There are enough role models, and we don’t even have to travel far to find them: France, for example, has introduced a tax break for start-ups in their first years of business. Its President Emanuel Macron recently announced a new fund of ten billion euros that will be invested in growth companies, start-ups and new technologies. Still a small sum compared to the tech investment fund of 93 billion dollars raised by the Japanese corporation Softbank – with money from Saudi Arabia, Abu Dhabi and several US tech firms like Apple. But such a fund would be a first step that Germany also needs to take.
4. We need a plan…
…a big project that shows the positive potential of digitalisation and also drives the digital economy beyond that. A completely digitalised administration would be such an idea – including the entire health sector. No more waiting times in citizen’s offices, quick answers to all questions, swiftly processed permits and permanent access to your most recent blood tests from the doctor’s surgery: the quality of life of millions of people would increase, especially of people living outside of the urban conurbations.
This would give young companies and technology providers a major boost. They could apply for tenders, develop new applications and then also sell these technologies to companies and possibly other countries. We would need companies from the most diverse sectors: specialists in artificial intelligence, database pros and internet security experts.
5. We won’t manage it alone
It’s not only US funds that are investing billions in their growth companies, but also their Chinese counterparts. Almost unnoticed by the rest of the world, gigantic players have emerged there: internet firm Tencent, for example, is investing in some of the most successful internet companies in the world, including gaming providers, social networks, virtual shopping centres and recently also electric cars.
Compared to their American and Chinese competitors, European start-ups have, as well as the lack of funds, another disadvantage. They have to respect new rules for every European country.
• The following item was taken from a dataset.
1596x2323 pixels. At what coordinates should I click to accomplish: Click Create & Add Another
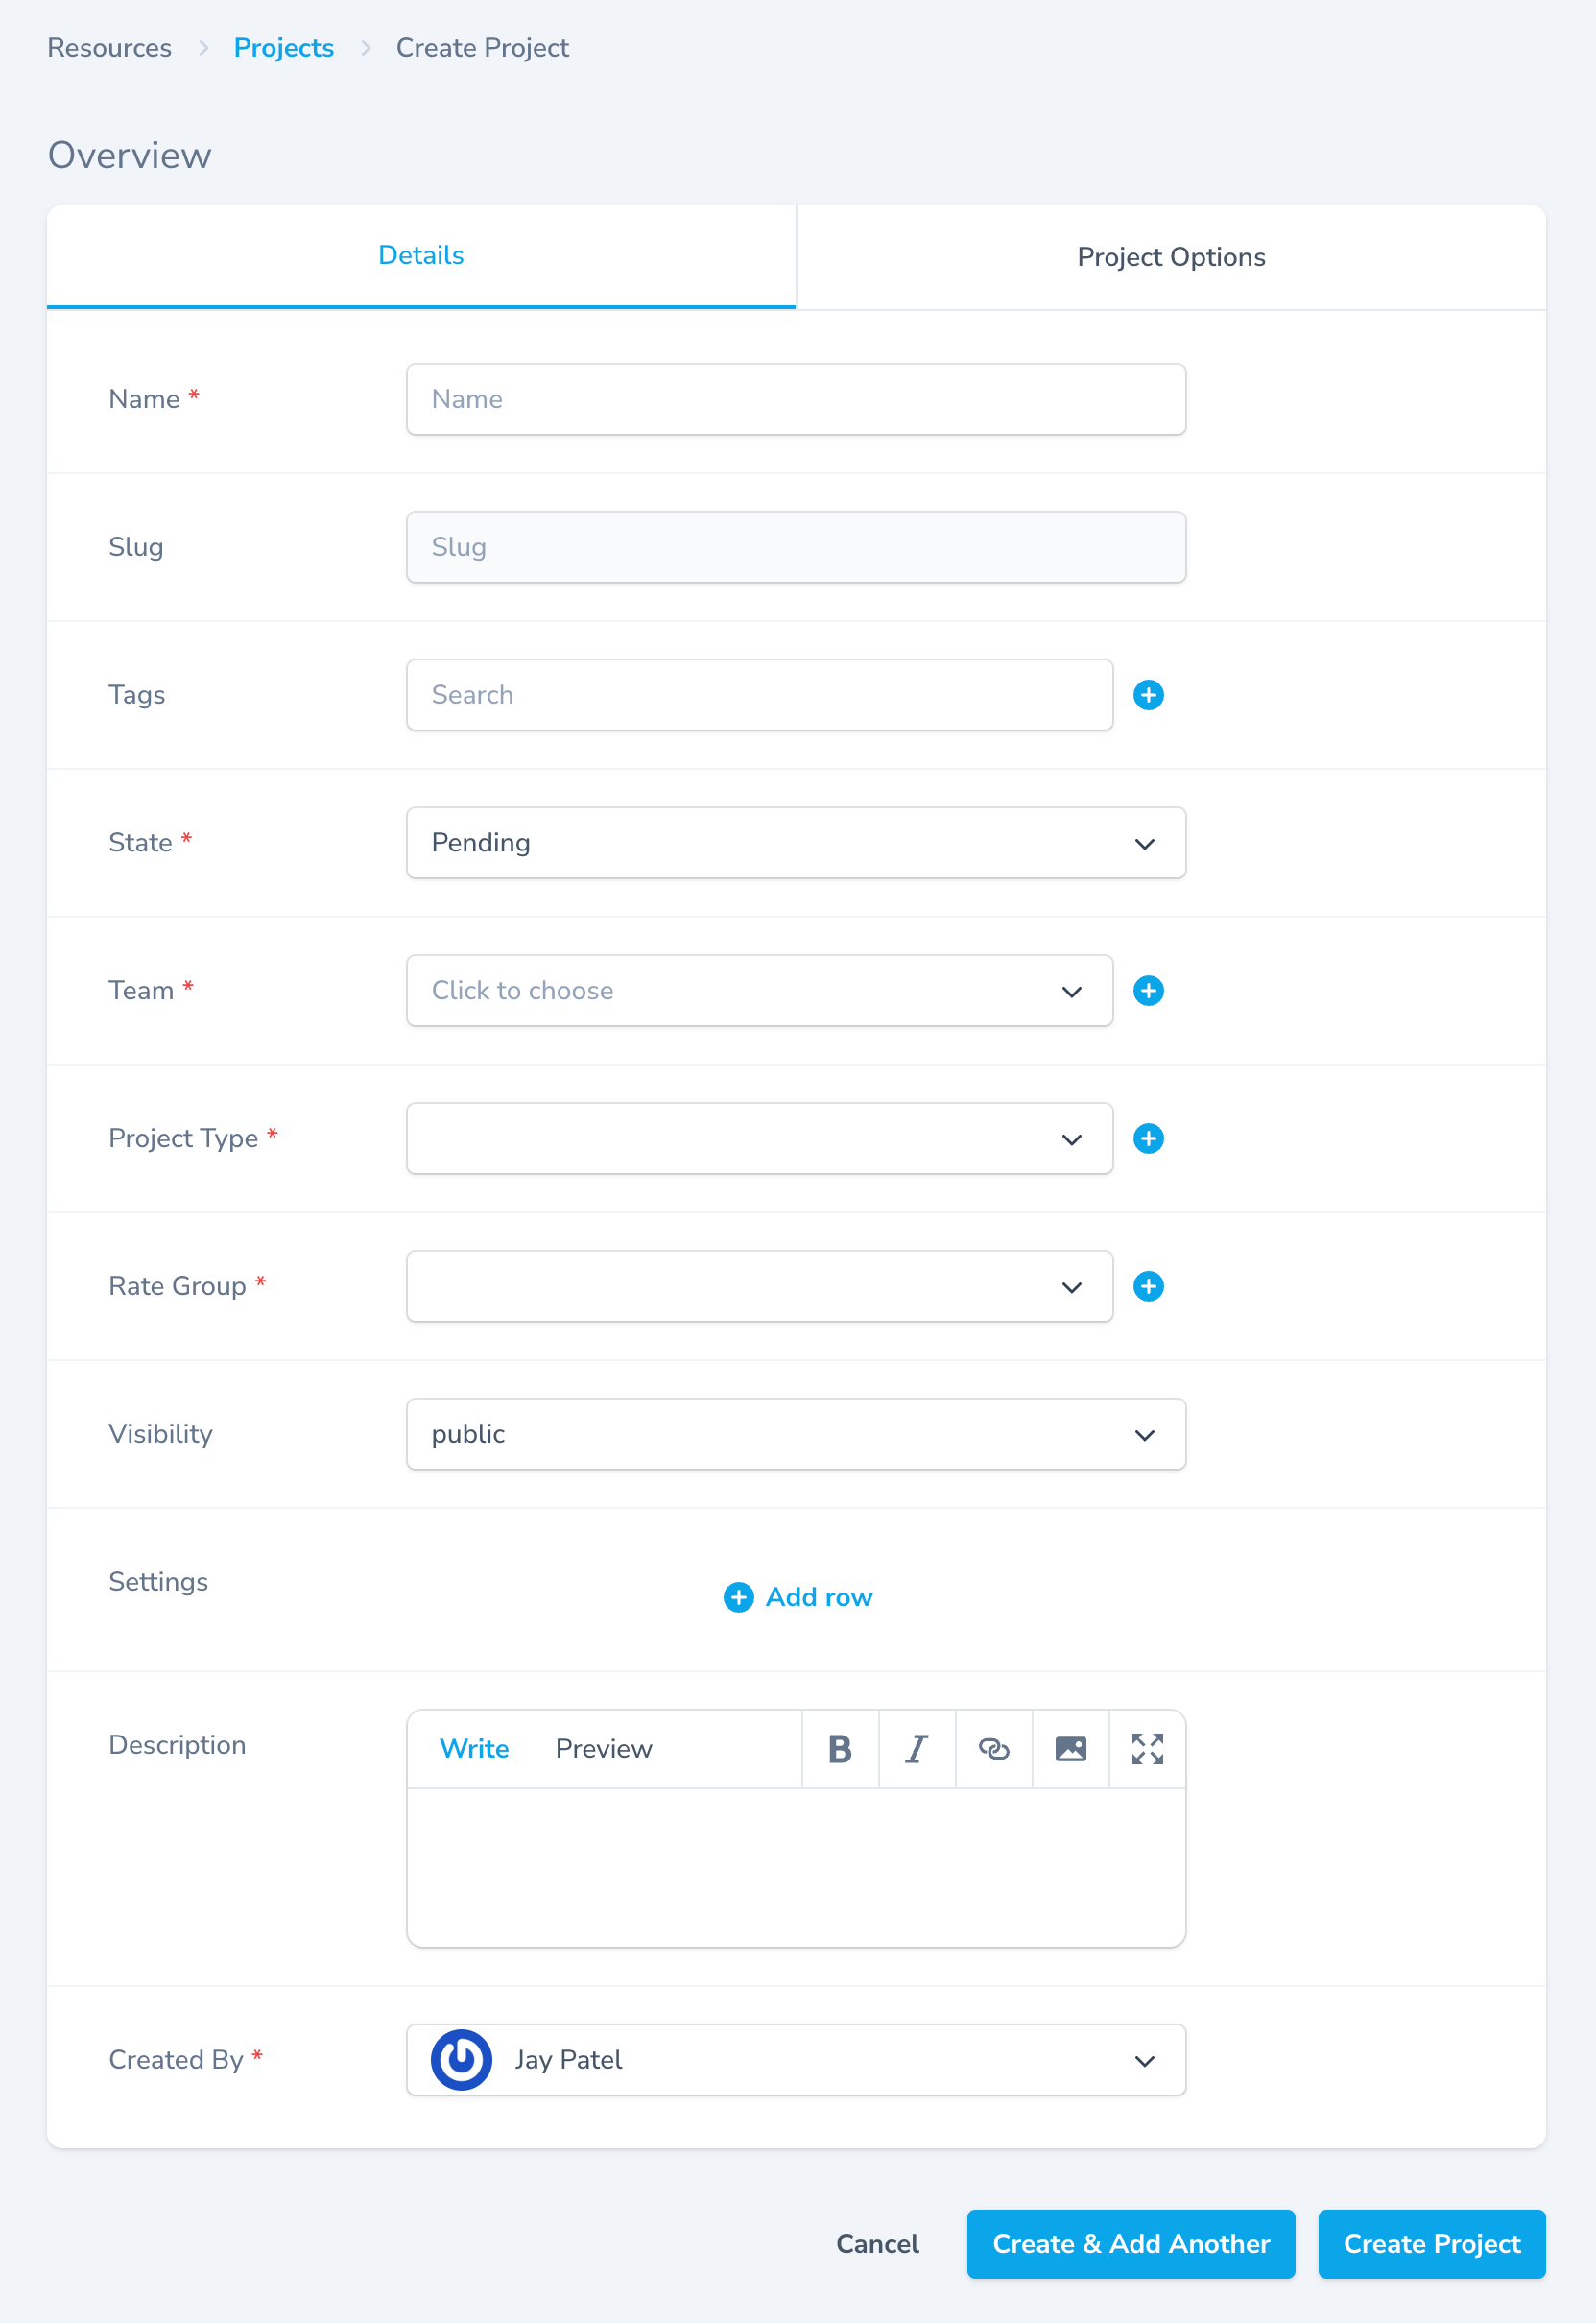pyautogui.click(x=1130, y=2243)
Only a joint European domestic market for digital products could solve this problem, according to Stefan Schaible, who is responsible for the Roland Berger consultancy’s business in Germany, with the same regulation and data protection laws in the entire eurozone. The result would be a new, digital Europe.
Such a digital industrial policy could also bring Europe even closer together. Germany and its neighbours could work together to define which areas of the digital economy should be promoted in particular – like China is doing, for example. And at the same time, countries like France and Germany could join forces to raise larger funds to finance technology.
If we don’t manage to create such a European Union for the digital future, there will be unpleasant times ahead. After all, it’s becoming increasingly clear: the boundaries of the future are no longer only blurring between political systems, between East and West, between democracies and autocracies. The new boundary is blurring between countries that are resting on their laurels in the industrially-dominated world and those who are making a foray into the new age.
We know from history that disruptive changes start off slowly. Almost invisibly, in fact. And then it all happens very quickly and suddenly – as shown by the slump in sales of Nokia phones following its record year of 2007.
This progression of disruptions is what makes this development so dangerous. After all, once the collapse has already begun because the business has been stirred up by a new player, it’s usually already too late.
Let’s make sure Germany doesn’t let things get that far. We can still prevent a Nokia moment from happening. But we don’t have much time left.